Un lavoro di ricerca molto corposo. Come e dove avete raccolto il materiale?

«Ci siamo divisi i compiti. Laura Nisbet ha raccontato le sue esperienze personali in Africa e Lucilla Coïsson ha curato la sezione dedicata a sua nonna, Margherita Enrichetta Nisbet Coïsson. Per il resto abbiamo cercato negli archivi. Io sono andata a Parigi per consultare gli archivi del Defap (Dipartimento evangelico francese di azione apostolica) e nell’archivio della Società di Studi Valdesi di Torre Pellice abbiamo trovato le lettere di Emma Pons Jalla, che mandava alla sua amica Amalia Micol, moglie del pastore del Serre di Angrogna».

La missione era una scelta coraggiosa, “un’avventura umana, scelta, delle più incredibili”.
«Non era semplice e sapevano che avrebbero avuto una vita difficile, ma si erano preparate. Il clima era terribile, la natura pericolosa. Molto spesso dovevano rimandare i propri figli in Italia, per evitare che patissero troppo i danni del clima e perché potessero avere un percorso scolastico. In diverse loro lettere raccontano le loro lacrime, la loro tristezza nella separazione, i momenti di difficoltà. Le donne portavano avanti impegni con le donne, giovani ed anziane, gestivano o aiutavano nella scuola. Si occupavano spesso anche dei dispensari medici: non avendo ospedali vicini, creavano delle dispense nelle stazioni missionarie, facevano anche le infermiere e si preparavano sul lato medico per poter curare e dare una mano».

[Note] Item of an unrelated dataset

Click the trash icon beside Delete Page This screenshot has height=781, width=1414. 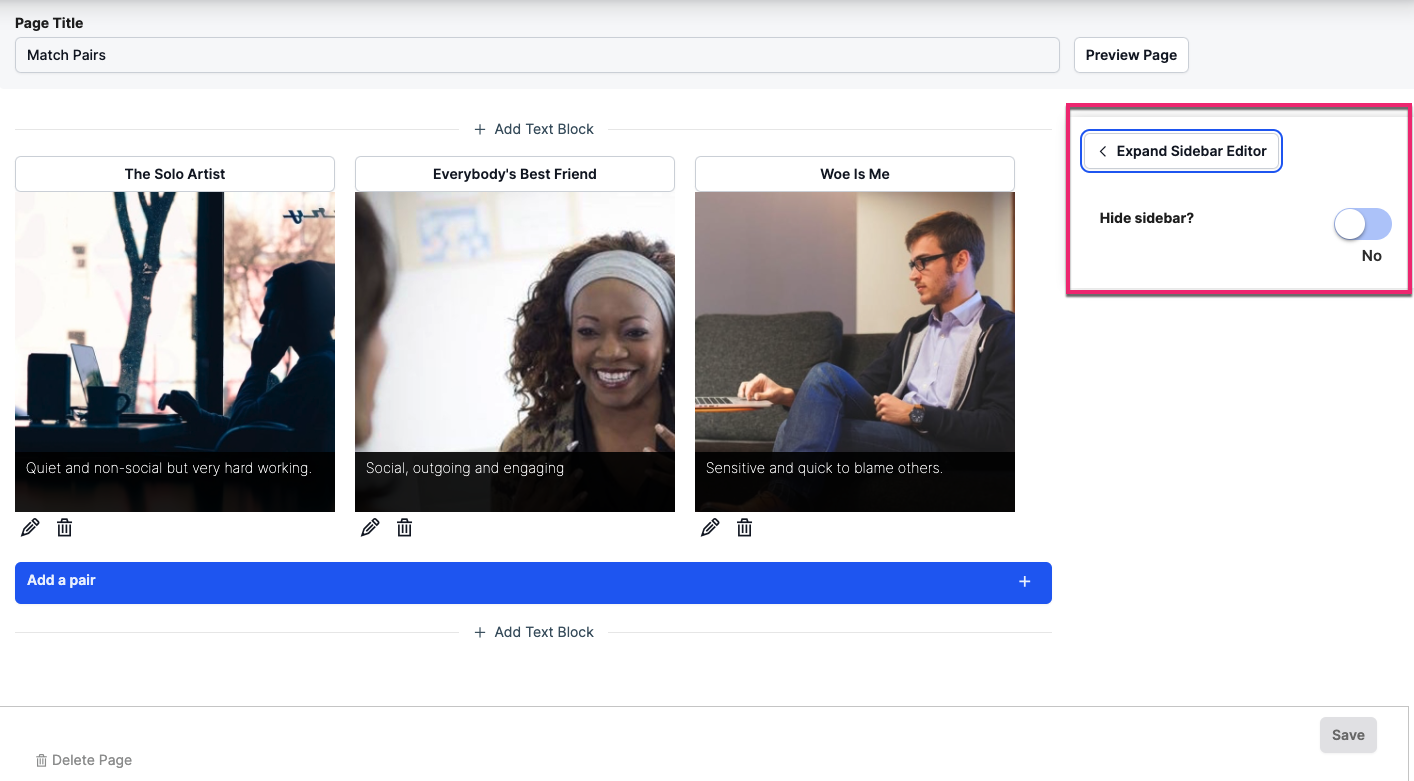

Sono presenti anche delle fotografie, più o meno recenti.

«Abbiamo cercato delle immagini del lavoro di queste 11 donne, qualche fotografia anche per contestualizzare sia il luogo di partenza, cioè le Valli Valdesi, che il luogo d’arrivo, lo Zambesi. Una panoramica dall’800 ai tempi attuali della Cevaa. L’ultima parte del libro è in effetti dedicata ad uno sguardo più attuale della fondazione. Una volta i missionari partivano dal nord, dall’Europa, per andare verso il Sud del mondo, ma ora il concetto è del tutto diverso e tempi e situazioni sono cambiati. La Cevaa opera con uno scambio reciproco partout vers partout, da ogni luogo verso ogni luogo».

Il libro è dedicato ai vostri nipotini/e e a tutti i bambini “affinché, diventati adulti, moltiplichino le ricchezze imparate dalla storia umana”. Che significato ha questa dedica?

«L’impegno nel mondo continua. Abbiamo degli esempi di persone che hanno lasciato la loro vita per occuparsi di altri. La speranza è che questo impegno di solidarietà e evangelizzazione possa continuare».